Die britische Performancegruppe Coum rührte an Tabus, die aus ihr entstandenen Throbbing Gristle erfanden Industrial Music. Ein Festival im Jugendwiderstandsmuseum in der Galiläakirche in Kreuzberg widmete sich ihrer Geschichte

Von Robert Mießner

„Zur Rinderauktionshalle“ heißt der kurze Abzweig am Wegesrand. Andere Seitenarme hinter der Storkower Straße werden wie aus einem Brecht’schen Lehrstück gerufen: „Zur Börse“, „Zur Marktflagge“. An der Grenze zu Friedrichshain liegt mitten in einer am Reißbrett modellierten Shopping- und Wohnanlage das Stahlskelett einer Schlachthofhalle. Die Straßennamen und das Relikt werden sich noch als passend erweisen, an diesem Freitagabend in Berlin, der ein Musik- und Filmfestival im Jugendwiderstandsmuseum in der Galiläakirche zu den Performance- und Musikgruppen Coum Transmissions und Throbbing Gristle beschließt.

Coum Transmissions inszenierten von Ende der 1960er bis Mitte der 1970er Jahre ein Theater der Grausamkeit und Überschreitung, initiiert von einem Hippie, dem die Blumenseligkeit abhandengekommen war: Genesis P-Orridge, bürgerlich Neil Andrew Megson. Throbbing Gristle waren ein Trieb von Coum und erfanden Industrial Music, die böse große Schwester von Punk. In beiden Gruppen manifestierte sich jahrzehntelang das Verlangen, zwischen Kunst und Leben ein Gleichheitszeichen zu setzen.

Die Umsetzung machte dann die Differenzen kenntlich. Zumindest erahnen lassen sie „Other, Like Me“ von Marcus Werner Hed und Dan Fox und „S/He Is Still Her/e“ von David Charles Rodrigues, die beiden Filme, die am Freitagabend ein anfangs überzeugend minimalistisches, später geräuschhaltiges Konzert des Trios Contagious rahmen.

EINGABEDATEN:

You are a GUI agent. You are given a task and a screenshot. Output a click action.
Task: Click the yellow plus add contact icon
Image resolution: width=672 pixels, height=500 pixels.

ZU ERLEDIGEN:
- A) Beantworten Sie anhand des Artikels über Coum Transmissions und Throbbing Gristle die folgenden Fragen:
(i) Welchen bürgerlichen Namen trägt Genesis P-Orridge?
(ii) Wie heißt der kurze Abzweig am Wegesrand, mit dem der Artikel beginnt?
(iii) Welches Trio gibt das Konzert, das von den beiden Filmen gerahmt wird?
- B) Führen Sie den Artikel über Coum Transmissions und Throbbing Gristle im Anschluss an seinen letzten Satz weiter.

ANTWORTEN JE AUFGABE:
- A)
(i) Neil Andrew Megson
(ii) „Zur Rinderauktionshalle“
(iii) Contagious

- B)
War der erste Abend der Throbbing-Gristle-Mitbegründerin Cosey Fanny Tutti gewidmet, steht der zweite unter dem Gottstern von Genesis P-Orridge, Stimme des Ganzen. Mit den Elektroniktüftlern Chris Carter und Peter „Sleazy“ Christopherson waren die „Zerstörer der Zivilisation“, wie die britische Boulevardpresse titelte, schon mal zu viert.

„Other, Like Me“ geht weiter und holt Mitstreiter in das Rampenlicht, die vorher dort weniger häufig zu sehen waren. Dann erzählt der Film noch einmal die Geschichte, wie Throbbing Gristle Ende der Siebzigerjahre in eine der am meisten abgeglittenen Ecken Londons zogen, nach Hackney, wo sie sich in der Portobello Road am Rande eines ehemaligen Pestackers wiederfanden. Orte machen Leute.

„S/He Is Still Her/e“, der Galiläa-Abend ist zugleich die Deutschlandpremiere des Films, trägt zurecht den Untertitel „The Official Genesis P-Orridge Documentary“. Ein Mensch, der sichtlich gelebt und einiges zu erzählen hat, sitzt einer Malerin Portrait und braucht Flüssigsauerstoff. Rückblenden, Kindheitsfotos, Mitschnitte von Aktionen und Konzerten, Erinnerungen von Weggefährtinnen und Zeitgenossen machen den Weg plausibel, der von einem frühen Interesse an Kunst und Okkultem zu Rock und elektronischer Musik führen.

P-Orridges Partnerschaft mit Cosey Fanny Tutti wie die Schlafzimmerpolitik von Throbbing Gristle und der Loge Thee Temple ov Psychick Youth kommen zur Sprache; Paula P-Orridge, Genesis P-Orridges Ehefrau bis in die frühen Neunzigerjahre, kommt zu Wort. Irgendwann fragt man sich, wo die inoffizielle Story bleibt. Übrigens wäre es für Throbbing Gristle das Schlimmste, was ihnen passieren könnte, sollten sie kommode Zeitgeistikonen werden. Das nonbinäre Pandrogynie-Projekt Breyer-P-Orridge wird ausführlich vorgestellt. Der Film zeigt, wie P-Orridge und seine zweite Ehefrau Lady Jaye nicht nur ein Herz und eine Seele sein, sondern sich auch körperlich ähneln wollen und sich dafür unter das Messer legen. Ihre Züge gleichen sich an und Genesis P-Orridge bekommt Brüste. Auf Lady Jayes Begräbnis sieht Genesis P-Orridge aus wie Brian Jones. Das ist berührend.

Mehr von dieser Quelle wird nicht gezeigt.